▶ [Exercise brief]
When you reach the line in the data below that contains "Where should I click to: Click the Unresolvable", please start repeating lines exactly, and stop after the line that contains "Task: Open the 码云源码库 user menu in top bar", repeating nothing else.

▶ [Available data]
+++

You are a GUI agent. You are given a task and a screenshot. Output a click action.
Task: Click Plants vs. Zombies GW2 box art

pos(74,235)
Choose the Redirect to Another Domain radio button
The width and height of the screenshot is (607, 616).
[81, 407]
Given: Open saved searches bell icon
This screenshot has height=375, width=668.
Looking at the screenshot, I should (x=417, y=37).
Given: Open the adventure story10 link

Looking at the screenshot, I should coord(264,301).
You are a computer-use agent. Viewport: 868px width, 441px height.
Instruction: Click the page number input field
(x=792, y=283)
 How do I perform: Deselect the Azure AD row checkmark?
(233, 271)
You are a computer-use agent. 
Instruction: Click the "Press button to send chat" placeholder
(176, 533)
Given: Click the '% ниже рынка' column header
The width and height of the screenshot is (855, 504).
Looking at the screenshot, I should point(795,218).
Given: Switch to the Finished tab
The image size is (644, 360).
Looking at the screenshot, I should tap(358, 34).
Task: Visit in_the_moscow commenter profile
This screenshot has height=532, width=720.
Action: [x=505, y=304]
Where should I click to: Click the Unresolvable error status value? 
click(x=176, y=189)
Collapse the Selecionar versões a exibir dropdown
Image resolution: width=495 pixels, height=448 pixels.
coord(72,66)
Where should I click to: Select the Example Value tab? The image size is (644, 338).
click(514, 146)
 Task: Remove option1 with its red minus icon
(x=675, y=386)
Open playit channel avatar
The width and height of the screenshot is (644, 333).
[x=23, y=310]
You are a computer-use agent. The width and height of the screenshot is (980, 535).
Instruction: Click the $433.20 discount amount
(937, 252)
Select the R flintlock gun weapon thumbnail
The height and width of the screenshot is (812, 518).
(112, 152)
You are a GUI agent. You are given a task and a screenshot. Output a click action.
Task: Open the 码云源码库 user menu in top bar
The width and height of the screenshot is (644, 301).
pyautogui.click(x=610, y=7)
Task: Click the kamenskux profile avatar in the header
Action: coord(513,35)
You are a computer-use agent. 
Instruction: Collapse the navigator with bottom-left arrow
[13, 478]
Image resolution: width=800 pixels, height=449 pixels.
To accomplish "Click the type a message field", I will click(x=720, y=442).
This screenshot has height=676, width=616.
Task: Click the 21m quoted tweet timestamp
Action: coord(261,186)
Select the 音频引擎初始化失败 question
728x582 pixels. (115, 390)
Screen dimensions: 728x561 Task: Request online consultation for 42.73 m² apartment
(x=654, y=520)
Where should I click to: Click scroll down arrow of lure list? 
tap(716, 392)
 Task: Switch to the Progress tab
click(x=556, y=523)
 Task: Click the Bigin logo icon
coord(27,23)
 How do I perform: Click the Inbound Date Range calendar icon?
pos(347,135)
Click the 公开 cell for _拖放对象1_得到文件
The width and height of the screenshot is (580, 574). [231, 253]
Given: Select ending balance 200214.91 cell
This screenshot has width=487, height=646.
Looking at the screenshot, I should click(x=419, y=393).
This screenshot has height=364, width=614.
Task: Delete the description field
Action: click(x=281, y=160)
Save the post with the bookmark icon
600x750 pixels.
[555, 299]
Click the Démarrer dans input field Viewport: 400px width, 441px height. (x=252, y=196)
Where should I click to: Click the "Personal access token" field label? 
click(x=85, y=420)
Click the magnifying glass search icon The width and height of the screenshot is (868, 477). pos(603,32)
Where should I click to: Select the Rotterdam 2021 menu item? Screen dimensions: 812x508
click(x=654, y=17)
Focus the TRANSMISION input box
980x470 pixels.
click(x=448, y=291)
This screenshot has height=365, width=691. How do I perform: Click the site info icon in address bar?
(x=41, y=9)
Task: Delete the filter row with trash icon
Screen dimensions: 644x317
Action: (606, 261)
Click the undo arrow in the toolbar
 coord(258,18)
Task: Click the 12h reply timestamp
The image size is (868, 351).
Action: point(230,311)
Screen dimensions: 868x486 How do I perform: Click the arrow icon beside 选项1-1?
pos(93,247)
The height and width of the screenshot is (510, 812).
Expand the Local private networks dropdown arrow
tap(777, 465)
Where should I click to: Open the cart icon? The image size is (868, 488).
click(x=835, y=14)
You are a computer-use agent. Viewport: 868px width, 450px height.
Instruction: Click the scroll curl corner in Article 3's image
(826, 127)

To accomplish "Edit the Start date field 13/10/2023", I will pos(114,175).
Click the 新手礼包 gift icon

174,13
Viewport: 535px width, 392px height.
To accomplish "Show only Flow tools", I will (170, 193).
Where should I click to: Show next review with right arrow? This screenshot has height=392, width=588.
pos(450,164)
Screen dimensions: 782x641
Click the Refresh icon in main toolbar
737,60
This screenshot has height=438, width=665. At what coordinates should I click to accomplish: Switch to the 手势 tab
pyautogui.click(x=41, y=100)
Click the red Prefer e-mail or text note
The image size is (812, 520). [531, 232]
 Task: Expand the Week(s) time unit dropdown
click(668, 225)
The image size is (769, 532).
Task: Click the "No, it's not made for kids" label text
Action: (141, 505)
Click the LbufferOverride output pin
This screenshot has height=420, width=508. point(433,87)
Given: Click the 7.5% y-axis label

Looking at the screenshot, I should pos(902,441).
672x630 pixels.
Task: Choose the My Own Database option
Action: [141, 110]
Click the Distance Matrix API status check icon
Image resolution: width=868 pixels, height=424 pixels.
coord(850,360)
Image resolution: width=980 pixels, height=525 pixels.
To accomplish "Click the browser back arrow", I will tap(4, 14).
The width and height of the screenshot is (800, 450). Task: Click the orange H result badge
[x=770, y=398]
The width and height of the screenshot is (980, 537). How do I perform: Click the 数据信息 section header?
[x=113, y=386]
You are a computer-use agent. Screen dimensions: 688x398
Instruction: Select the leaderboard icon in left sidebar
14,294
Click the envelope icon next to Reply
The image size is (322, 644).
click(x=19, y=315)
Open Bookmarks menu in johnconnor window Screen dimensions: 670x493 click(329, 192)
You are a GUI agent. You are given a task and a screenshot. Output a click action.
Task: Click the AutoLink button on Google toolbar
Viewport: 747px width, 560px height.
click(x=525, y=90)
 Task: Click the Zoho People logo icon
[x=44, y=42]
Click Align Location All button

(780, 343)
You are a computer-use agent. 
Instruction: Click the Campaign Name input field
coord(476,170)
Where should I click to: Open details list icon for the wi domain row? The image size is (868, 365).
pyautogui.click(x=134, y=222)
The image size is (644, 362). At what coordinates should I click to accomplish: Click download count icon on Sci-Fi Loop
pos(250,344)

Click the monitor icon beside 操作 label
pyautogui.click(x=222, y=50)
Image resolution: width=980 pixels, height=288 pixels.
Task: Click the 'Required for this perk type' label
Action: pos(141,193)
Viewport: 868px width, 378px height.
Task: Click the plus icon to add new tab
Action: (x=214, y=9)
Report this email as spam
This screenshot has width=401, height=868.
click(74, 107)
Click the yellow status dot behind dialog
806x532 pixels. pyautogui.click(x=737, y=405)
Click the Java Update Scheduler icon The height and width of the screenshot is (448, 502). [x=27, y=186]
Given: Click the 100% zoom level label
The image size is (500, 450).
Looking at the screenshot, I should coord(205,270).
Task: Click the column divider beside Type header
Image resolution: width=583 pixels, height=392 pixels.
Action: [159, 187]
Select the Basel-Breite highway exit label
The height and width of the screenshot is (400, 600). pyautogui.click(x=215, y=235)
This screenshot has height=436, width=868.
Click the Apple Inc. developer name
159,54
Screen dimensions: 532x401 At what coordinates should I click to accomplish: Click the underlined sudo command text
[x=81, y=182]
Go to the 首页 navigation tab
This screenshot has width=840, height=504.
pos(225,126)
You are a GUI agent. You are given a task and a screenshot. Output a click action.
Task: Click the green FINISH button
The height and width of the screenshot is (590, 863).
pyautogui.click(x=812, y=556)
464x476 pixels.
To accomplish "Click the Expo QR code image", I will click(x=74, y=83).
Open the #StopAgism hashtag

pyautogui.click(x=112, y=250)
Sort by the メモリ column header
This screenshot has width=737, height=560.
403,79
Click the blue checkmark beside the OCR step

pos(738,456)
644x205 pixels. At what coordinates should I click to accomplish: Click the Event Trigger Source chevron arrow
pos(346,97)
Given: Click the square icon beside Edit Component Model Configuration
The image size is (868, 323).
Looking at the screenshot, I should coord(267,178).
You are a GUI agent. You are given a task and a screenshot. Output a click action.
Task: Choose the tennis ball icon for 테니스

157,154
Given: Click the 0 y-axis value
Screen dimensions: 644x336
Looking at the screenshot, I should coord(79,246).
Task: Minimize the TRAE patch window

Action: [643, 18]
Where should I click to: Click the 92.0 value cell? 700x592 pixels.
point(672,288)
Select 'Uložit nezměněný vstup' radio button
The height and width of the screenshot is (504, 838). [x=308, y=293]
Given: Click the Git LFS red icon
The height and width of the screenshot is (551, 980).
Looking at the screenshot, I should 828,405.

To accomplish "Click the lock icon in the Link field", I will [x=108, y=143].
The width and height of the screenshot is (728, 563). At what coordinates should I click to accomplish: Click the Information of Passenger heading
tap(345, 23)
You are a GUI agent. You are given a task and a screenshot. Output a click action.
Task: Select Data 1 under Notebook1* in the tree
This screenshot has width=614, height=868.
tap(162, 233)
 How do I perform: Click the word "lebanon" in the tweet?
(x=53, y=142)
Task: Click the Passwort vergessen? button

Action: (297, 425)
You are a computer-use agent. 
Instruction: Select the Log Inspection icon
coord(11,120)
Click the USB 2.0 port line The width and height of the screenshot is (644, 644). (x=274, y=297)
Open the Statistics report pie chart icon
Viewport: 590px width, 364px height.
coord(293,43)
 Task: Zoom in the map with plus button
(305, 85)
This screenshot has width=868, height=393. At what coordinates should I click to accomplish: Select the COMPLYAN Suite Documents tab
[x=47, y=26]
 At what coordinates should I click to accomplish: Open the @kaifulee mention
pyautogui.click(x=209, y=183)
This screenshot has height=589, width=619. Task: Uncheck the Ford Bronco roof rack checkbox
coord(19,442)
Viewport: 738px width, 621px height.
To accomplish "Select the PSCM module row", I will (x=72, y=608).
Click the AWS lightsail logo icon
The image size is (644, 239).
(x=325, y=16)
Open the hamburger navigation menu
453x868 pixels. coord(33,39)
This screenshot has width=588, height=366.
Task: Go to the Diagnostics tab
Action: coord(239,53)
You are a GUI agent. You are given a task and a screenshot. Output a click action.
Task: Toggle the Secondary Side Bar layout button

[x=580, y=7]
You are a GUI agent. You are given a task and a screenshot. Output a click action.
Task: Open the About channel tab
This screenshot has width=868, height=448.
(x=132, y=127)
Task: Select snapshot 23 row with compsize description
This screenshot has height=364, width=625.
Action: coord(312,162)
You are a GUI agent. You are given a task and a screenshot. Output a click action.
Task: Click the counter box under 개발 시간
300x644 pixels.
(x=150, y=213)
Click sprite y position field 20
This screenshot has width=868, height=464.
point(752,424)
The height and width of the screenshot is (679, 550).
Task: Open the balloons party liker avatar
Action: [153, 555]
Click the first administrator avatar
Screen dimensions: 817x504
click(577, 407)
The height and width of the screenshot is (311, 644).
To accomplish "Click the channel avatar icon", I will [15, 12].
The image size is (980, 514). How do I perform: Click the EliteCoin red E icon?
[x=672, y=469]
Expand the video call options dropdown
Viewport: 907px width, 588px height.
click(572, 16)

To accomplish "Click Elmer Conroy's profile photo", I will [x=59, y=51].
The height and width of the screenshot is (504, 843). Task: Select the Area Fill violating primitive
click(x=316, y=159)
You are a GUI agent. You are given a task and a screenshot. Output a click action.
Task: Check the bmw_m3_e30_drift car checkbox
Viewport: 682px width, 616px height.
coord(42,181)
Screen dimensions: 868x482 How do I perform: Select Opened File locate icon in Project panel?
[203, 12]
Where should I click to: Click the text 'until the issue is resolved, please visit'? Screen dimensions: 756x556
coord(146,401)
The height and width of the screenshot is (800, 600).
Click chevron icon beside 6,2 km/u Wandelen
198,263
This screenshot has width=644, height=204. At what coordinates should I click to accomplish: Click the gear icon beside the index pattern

+++

▶ [Answer space]
Where should I click to: Click the Unresolvable error status value? 
click(x=176, y=189)
Collapse the Selecionar versões a exibir dropdown
Image resolution: width=495 pixels, height=448 pixels.
coord(72,66)
Where should I click to: Select the Example Value tab? The image size is (644, 338).
click(514, 146)
 Task: Remove option1 with its red minus icon
(x=675, y=386)
Open playit channel avatar
The width and height of the screenshot is (644, 333).
[x=23, y=310]
You are a computer-use agent. The width and height of the screenshot is (980, 535).
Instruction: Click the $433.20 discount amount
(937, 252)
Select the R flintlock gun weapon thumbnail
The height and width of the screenshot is (812, 518).
(112, 152)
You are a GUI agent. You are given a task and a screenshot. Output a click action.
Task: Open the 码云源码库 user menu in top bar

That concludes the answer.